Most decent professional therapists will have somewhere you can wait until your appointment time, just like a decent professional solicitor or a decent professional podiatrist. No need for separate waiting and leaving areas — they don't have that at the GP, the solicitor's, or the CMHT.
I have occasionally seen therapists who had no waiting area — one working from a private house, and one working from an office in a small business estate. It would be ridiculous to expect a client to either magically turn up at their precise time every week, or to hang around on a random street corner in the rain until the dot of 3pm, so generally they scheduled their appointments and any writing-up time so that if necessary, they were ready to let you in up to ten minutes before your time (and either start early, or fill time until the start time). Even so, it was a worse overall therapy experience from the client POV, IMO.
Sometimes, the person driving me was able to stay while I waited in the car, but that's not ideal — some people, including me, benefit from a few minutes in the waiting area before their appointment starts, to transition out of "world" headspace and into "therapy" headspace. It's normal for therapists to have a waiting room, and usually to furnish it with this in mind. Therapists who don't create a comfortable environment for their clients, including a calm waiting area which allows clients to arrive in plenty of time and mentally ready for their appointment, should accept their responsibility to compensate for the lack of waiting area by making it very clear what the arrangements are, and not running clients back-to-back.

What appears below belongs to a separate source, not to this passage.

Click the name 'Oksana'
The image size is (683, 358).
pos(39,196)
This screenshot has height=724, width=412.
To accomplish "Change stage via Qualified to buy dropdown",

Assuming you weren't literally banging on the door of the consultation room knowing that another client was in there with the therapist, it is absolutely not a boundary violation to turn up ten minutes before your appointment time. Your therapist was just taking advantage of your unfamiliarity with therapy in general and her setup in particular, to try and disavow her own responsibilities and make you think you made a faux pas. Ten minutes early for an appointment? Boundary violation my arse. It's normal, polite, considerate behaviour.